→ WHAT THE TASK REQUIRES: Please make an exact copy of the lines from the one holding "You are a computer-use" through the end of the data, both ends included, with no pictures.

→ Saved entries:
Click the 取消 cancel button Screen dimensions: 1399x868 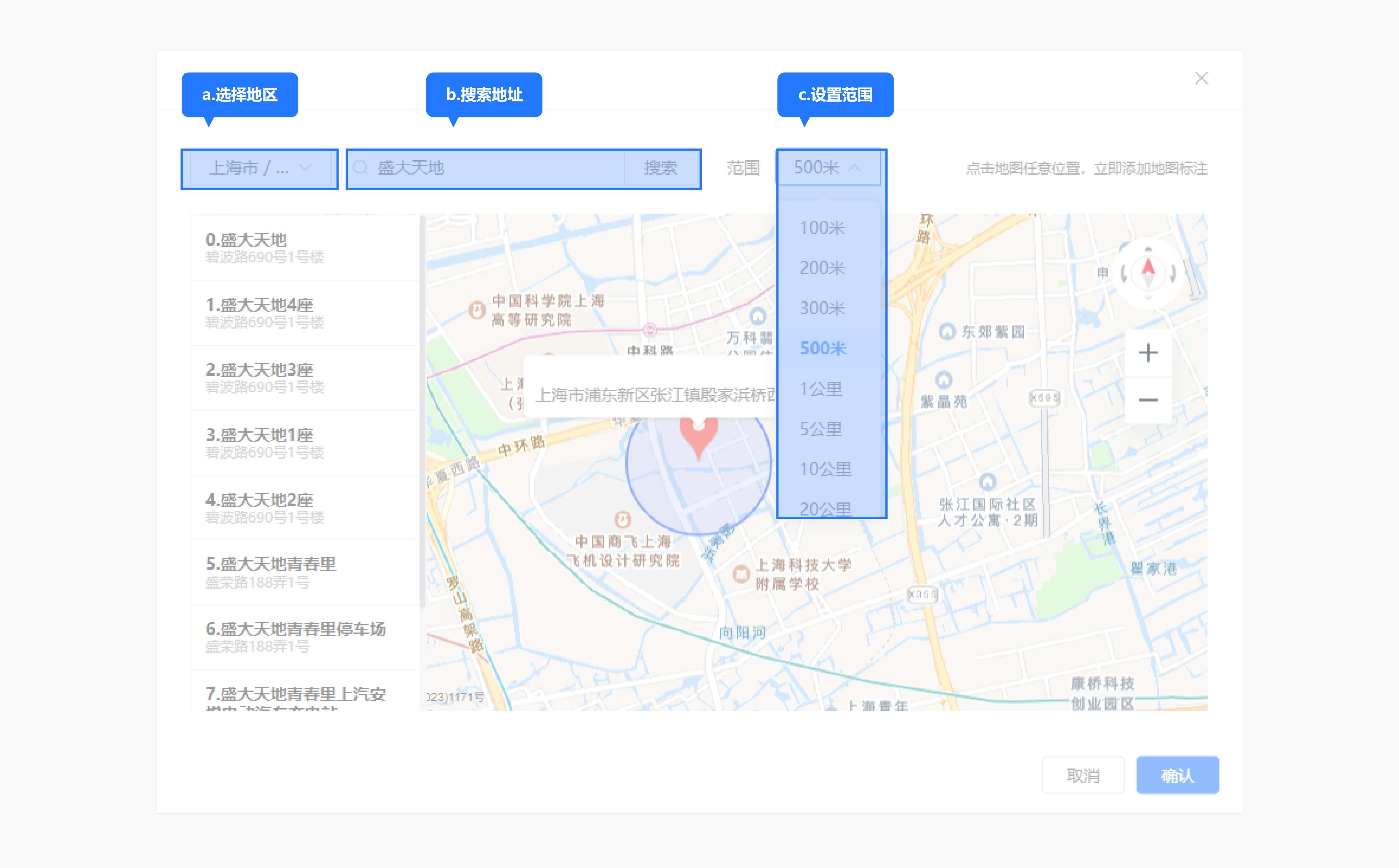click(1083, 775)
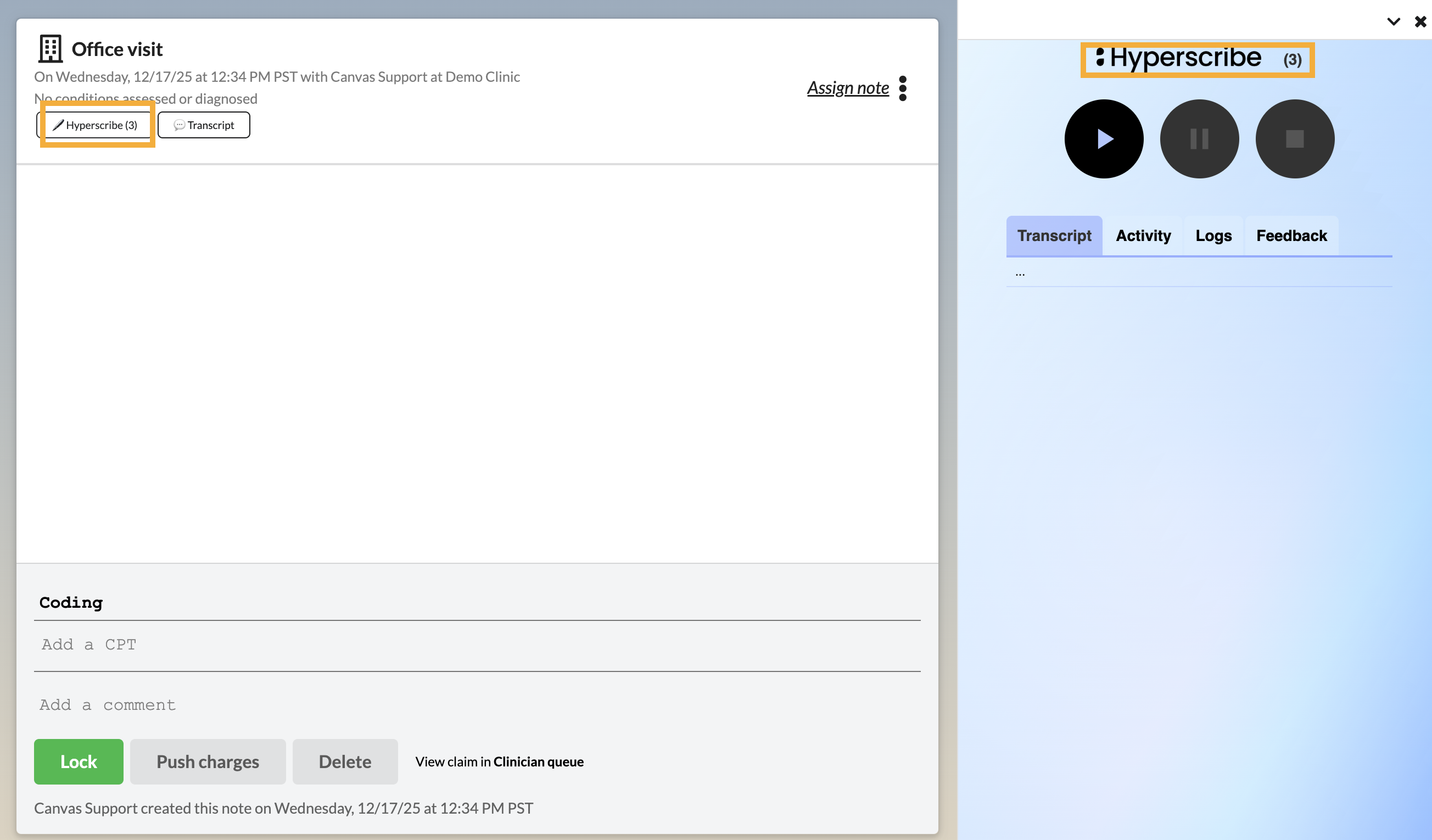Open the note's three-dot options menu
Image resolution: width=1432 pixels, height=840 pixels.
click(x=902, y=88)
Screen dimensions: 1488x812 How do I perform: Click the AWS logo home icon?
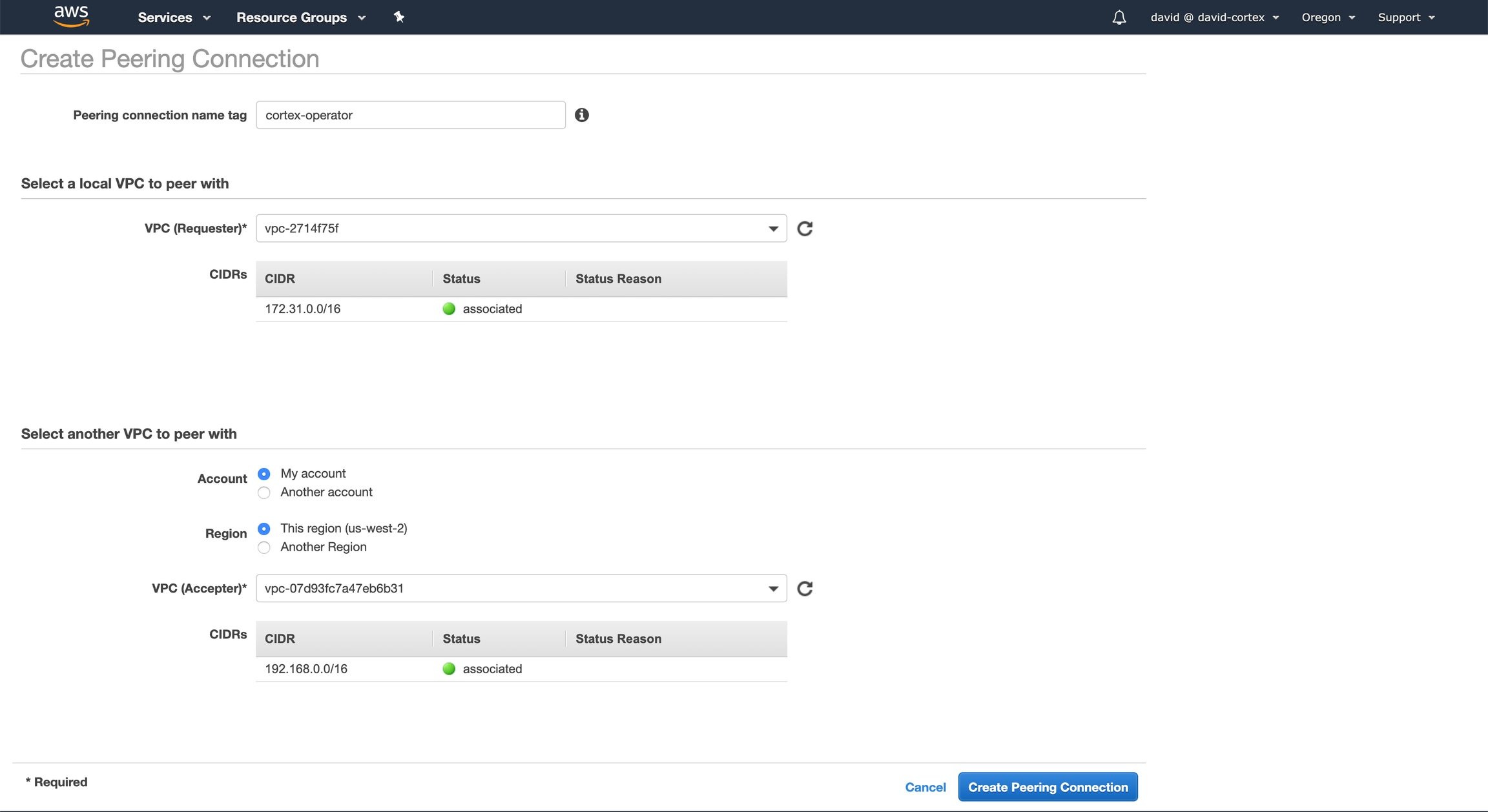71,17
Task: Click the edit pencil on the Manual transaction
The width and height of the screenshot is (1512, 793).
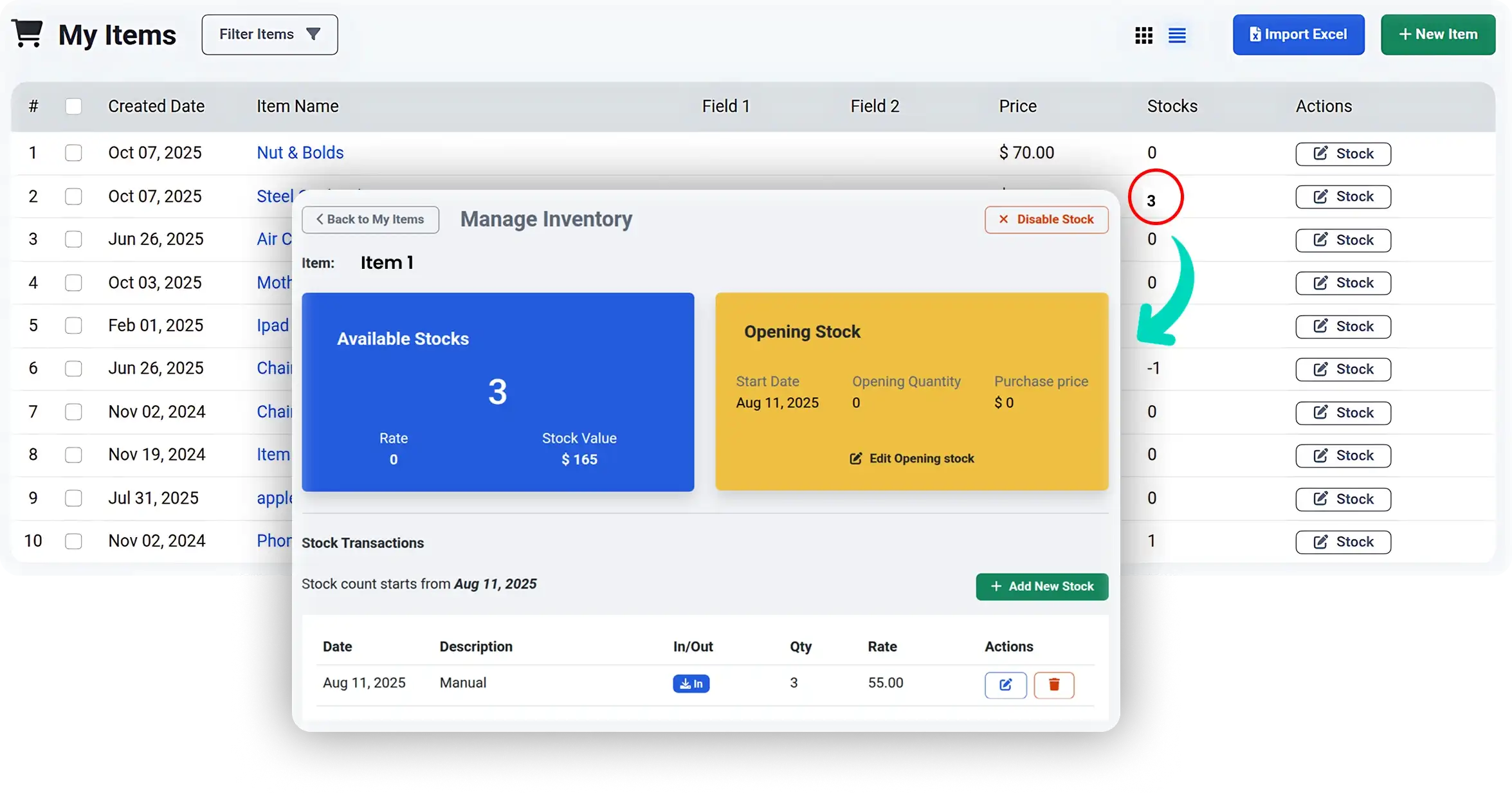Action: pos(1005,685)
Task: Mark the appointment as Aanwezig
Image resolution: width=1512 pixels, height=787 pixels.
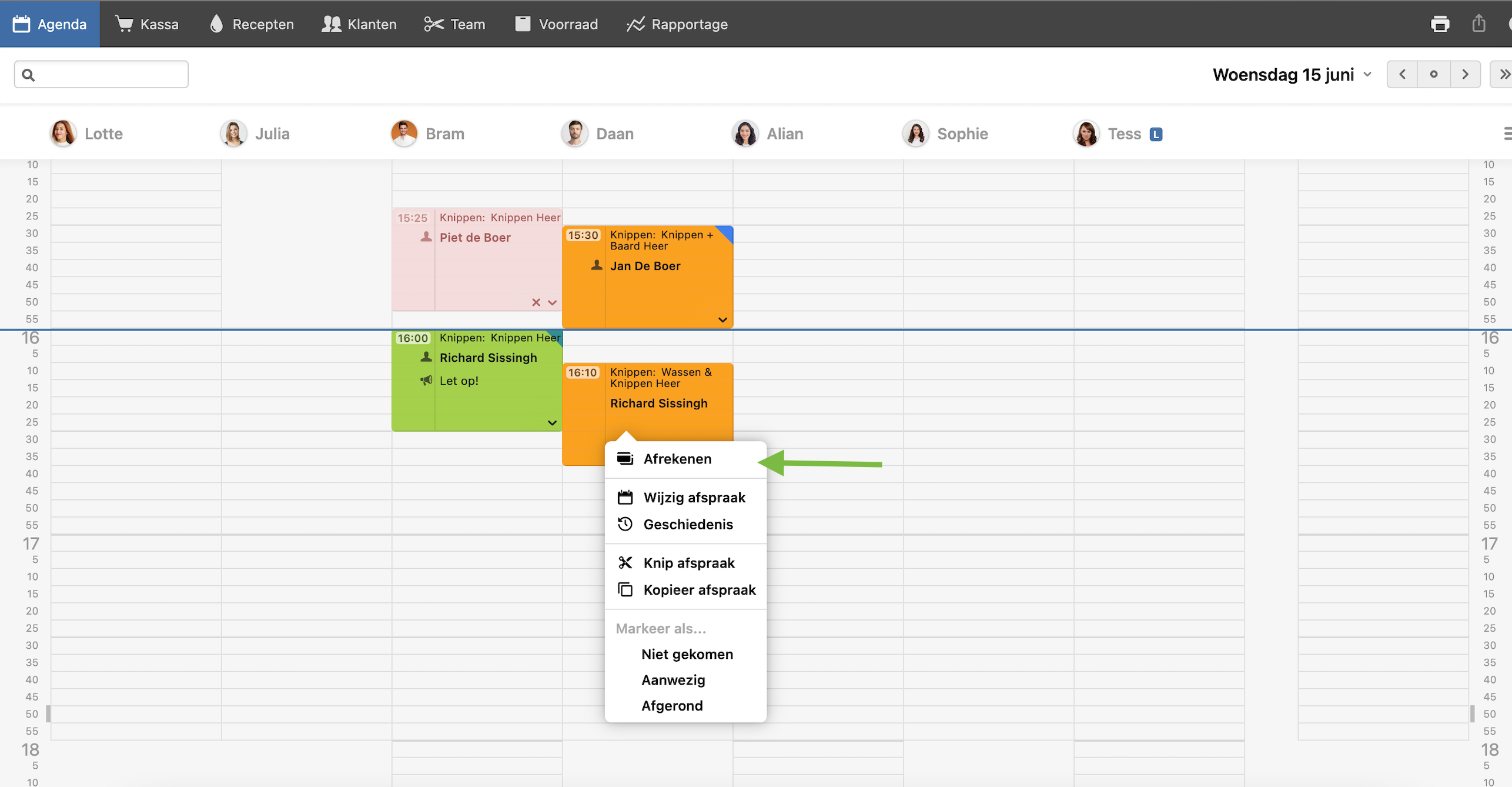Action: point(673,680)
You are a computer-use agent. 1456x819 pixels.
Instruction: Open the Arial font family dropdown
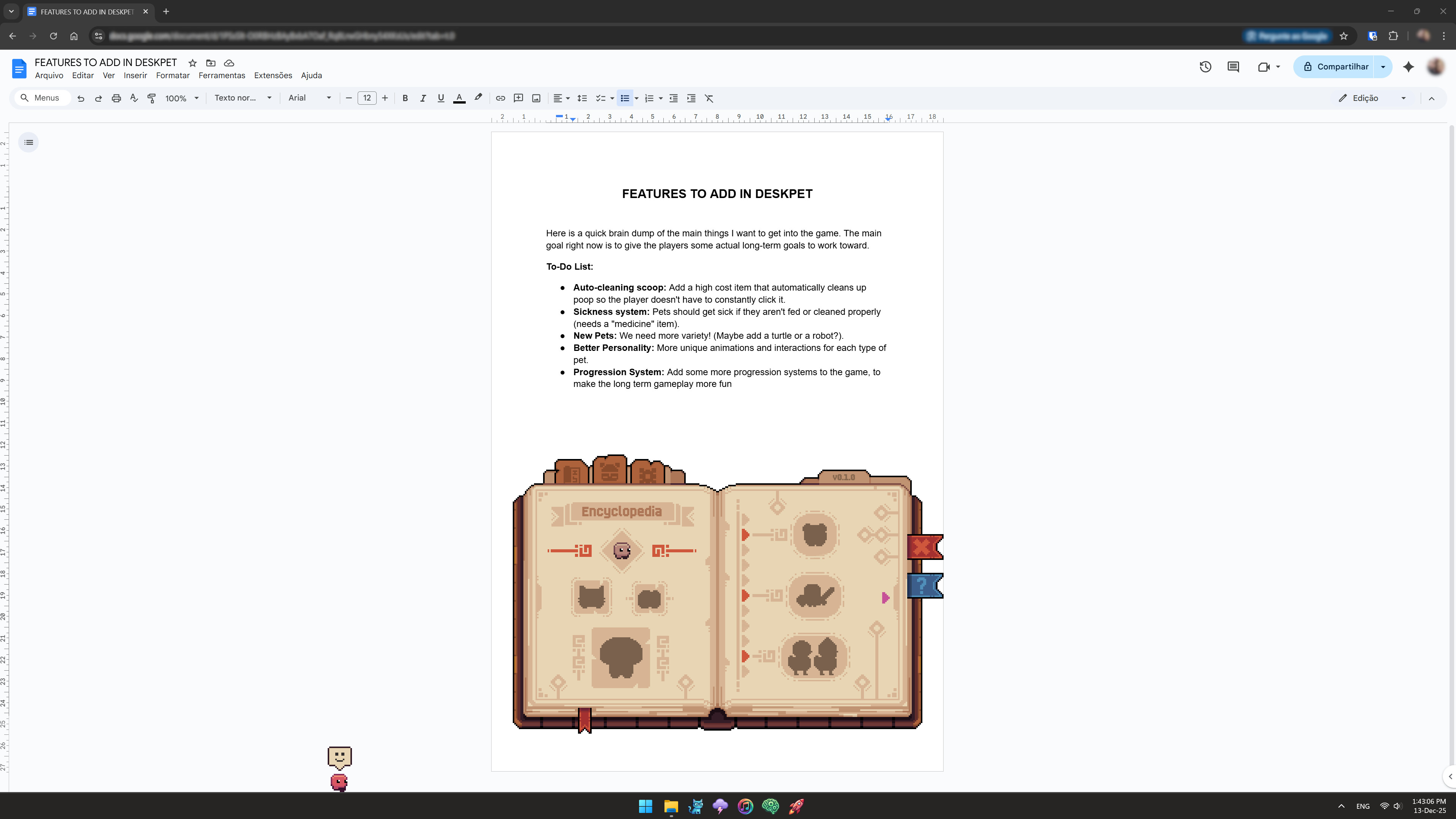click(310, 98)
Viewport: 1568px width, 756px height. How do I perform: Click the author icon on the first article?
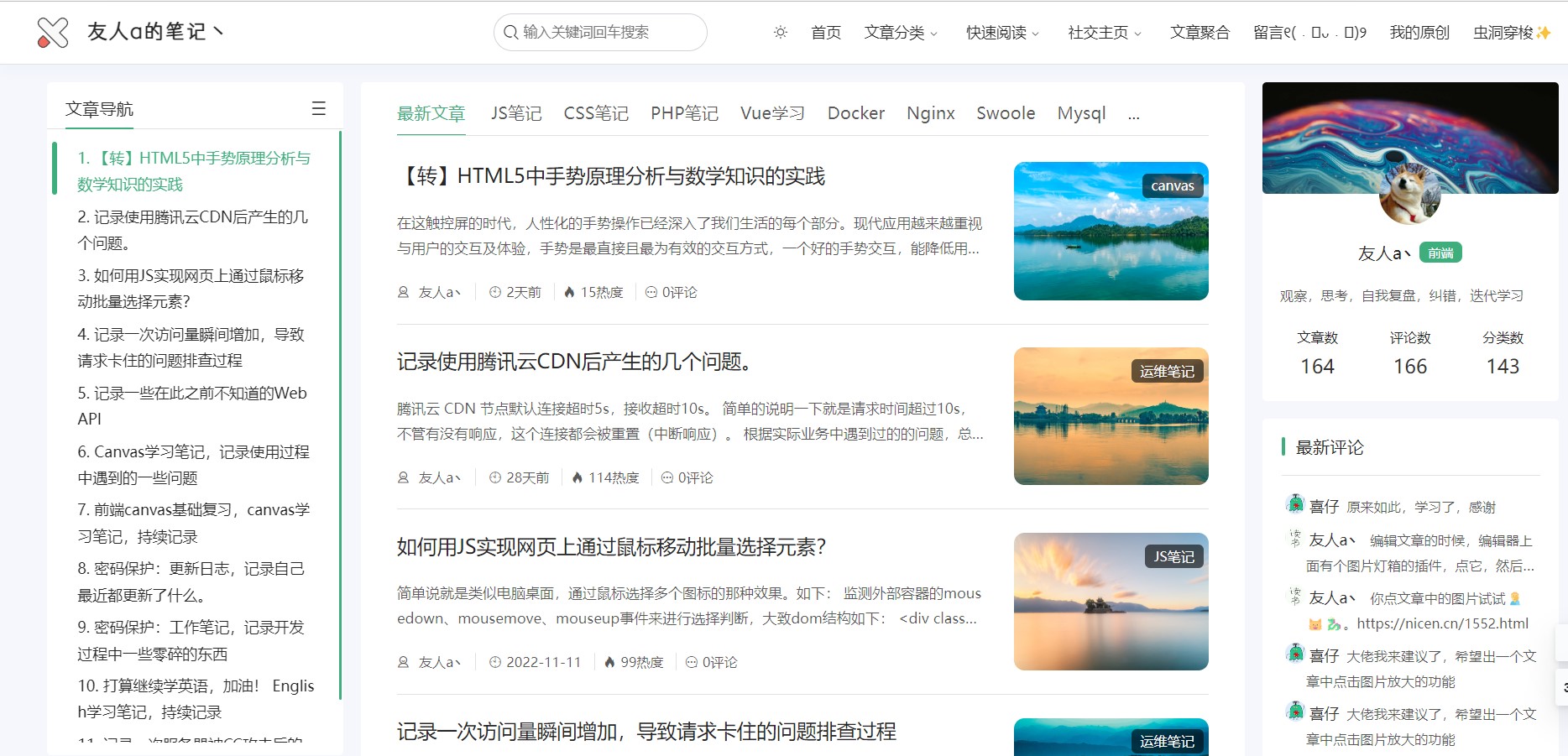point(404,292)
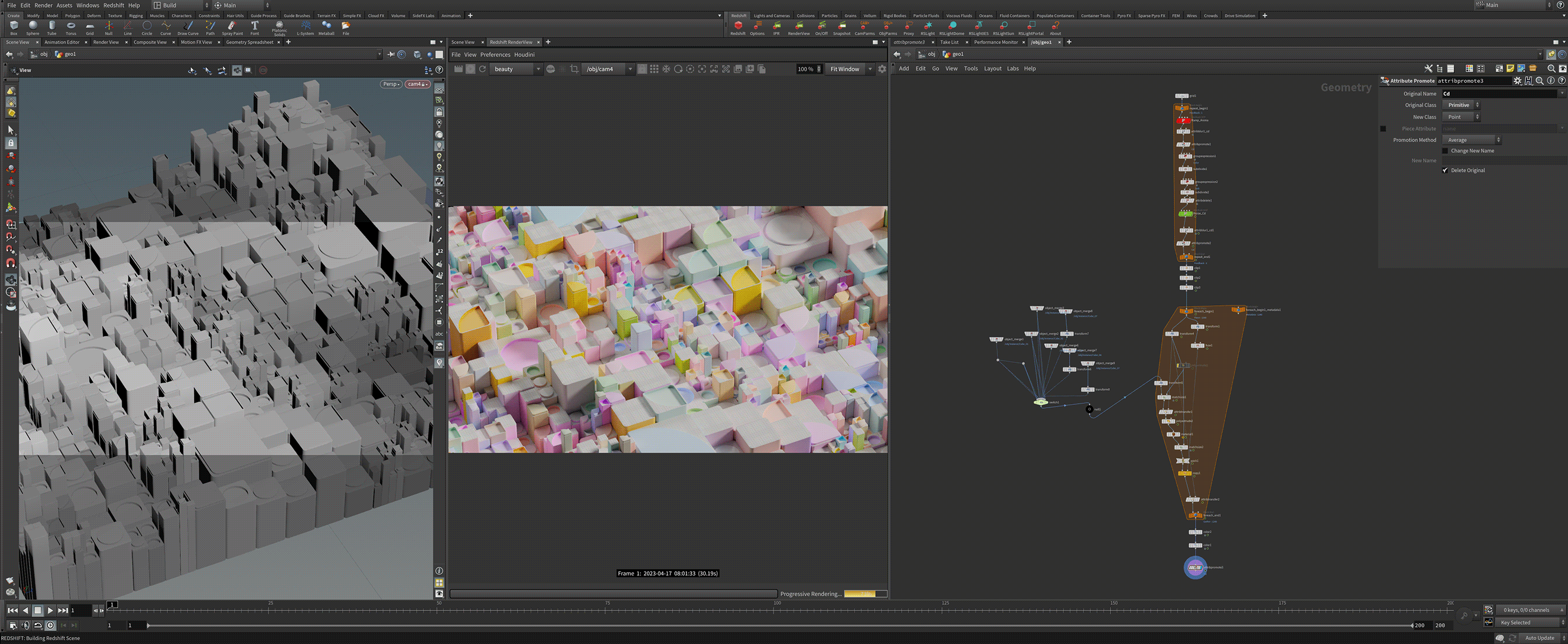
Task: Open the Redshift menu in the menu bar
Action: [x=113, y=5]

→ EXERCISE OUTPUT:
You are a computer-use agent. 1456x819 pixels.
Instruction: Open the Arial font family dropdown
click(310, 98)
Viewport: 1568px width, 756px height. How do I perform: Click the author icon on the first article?
point(404,292)
Task: Open the Redshift menu in the menu bar
Action: [x=113, y=5]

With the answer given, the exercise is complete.